- _PROBLEM STATEMENT_:
Rewrite the rows from the very first line through the line containing "will pyautogui.click(x=33, y=150).", both included, putting "power button" in place of "remote control" and changing nothing else.

[Entries taken from a collection]
===

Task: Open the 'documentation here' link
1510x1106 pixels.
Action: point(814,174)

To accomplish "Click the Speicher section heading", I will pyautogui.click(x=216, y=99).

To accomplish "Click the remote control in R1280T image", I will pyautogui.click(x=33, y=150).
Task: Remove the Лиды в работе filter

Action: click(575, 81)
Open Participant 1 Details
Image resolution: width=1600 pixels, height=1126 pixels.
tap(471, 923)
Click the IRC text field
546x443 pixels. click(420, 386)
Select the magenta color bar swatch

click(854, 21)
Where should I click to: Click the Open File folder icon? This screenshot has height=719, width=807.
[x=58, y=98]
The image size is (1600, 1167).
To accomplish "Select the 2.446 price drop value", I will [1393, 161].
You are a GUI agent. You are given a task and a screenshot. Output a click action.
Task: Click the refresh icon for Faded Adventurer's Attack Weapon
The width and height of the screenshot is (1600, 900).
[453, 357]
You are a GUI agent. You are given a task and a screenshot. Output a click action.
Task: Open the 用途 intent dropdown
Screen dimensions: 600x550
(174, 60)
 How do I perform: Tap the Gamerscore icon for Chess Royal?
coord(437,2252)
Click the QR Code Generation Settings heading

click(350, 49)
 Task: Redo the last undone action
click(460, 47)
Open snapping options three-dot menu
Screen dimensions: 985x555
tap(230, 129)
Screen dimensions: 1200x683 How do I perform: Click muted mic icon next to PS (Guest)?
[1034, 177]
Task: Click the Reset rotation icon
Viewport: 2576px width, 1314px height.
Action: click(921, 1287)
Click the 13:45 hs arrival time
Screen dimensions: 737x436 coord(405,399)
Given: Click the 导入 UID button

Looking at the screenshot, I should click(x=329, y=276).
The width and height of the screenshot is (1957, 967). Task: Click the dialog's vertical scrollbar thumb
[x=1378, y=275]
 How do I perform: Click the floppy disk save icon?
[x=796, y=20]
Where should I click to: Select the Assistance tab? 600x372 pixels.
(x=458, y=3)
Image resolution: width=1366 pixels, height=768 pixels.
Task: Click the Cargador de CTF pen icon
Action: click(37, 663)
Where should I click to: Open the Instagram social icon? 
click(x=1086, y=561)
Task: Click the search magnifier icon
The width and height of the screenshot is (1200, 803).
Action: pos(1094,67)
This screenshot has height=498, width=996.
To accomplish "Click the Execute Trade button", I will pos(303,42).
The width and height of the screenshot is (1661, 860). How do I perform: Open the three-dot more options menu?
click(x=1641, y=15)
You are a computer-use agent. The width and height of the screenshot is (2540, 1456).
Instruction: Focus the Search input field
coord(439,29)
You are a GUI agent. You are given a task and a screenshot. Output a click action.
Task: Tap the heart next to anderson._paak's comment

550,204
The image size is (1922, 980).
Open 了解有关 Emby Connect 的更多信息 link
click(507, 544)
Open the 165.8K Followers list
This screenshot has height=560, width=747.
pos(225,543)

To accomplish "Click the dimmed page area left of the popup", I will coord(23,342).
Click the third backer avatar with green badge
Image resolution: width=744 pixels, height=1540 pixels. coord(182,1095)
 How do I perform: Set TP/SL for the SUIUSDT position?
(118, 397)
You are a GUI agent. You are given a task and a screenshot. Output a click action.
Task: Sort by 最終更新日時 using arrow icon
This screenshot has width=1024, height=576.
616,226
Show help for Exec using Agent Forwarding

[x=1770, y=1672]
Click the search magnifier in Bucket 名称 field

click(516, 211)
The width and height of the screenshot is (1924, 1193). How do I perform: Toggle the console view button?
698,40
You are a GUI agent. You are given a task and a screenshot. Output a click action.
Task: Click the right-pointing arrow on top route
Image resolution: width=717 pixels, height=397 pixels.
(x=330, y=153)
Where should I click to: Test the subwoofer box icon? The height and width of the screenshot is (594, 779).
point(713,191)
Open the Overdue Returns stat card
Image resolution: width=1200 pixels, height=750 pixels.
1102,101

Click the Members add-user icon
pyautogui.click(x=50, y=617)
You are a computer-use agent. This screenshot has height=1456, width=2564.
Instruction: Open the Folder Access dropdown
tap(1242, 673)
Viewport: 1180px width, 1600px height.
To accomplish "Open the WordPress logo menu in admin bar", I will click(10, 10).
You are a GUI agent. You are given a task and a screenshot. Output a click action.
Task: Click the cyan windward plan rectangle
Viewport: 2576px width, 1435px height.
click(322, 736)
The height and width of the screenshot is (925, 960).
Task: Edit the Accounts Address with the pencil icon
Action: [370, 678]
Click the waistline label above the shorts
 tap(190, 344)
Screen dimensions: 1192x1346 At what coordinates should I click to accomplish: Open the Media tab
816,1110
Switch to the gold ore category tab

===

- _PROBLEM SOLUTION_:
Task: Open the 'documentation here' link
1510x1106 pixels.
Action: point(814,174)

To accomplish "Click the Speicher section heading", I will pyautogui.click(x=216, y=99).

To accomplish "Click the power button in R1280T image", I will pyautogui.click(x=33, y=150).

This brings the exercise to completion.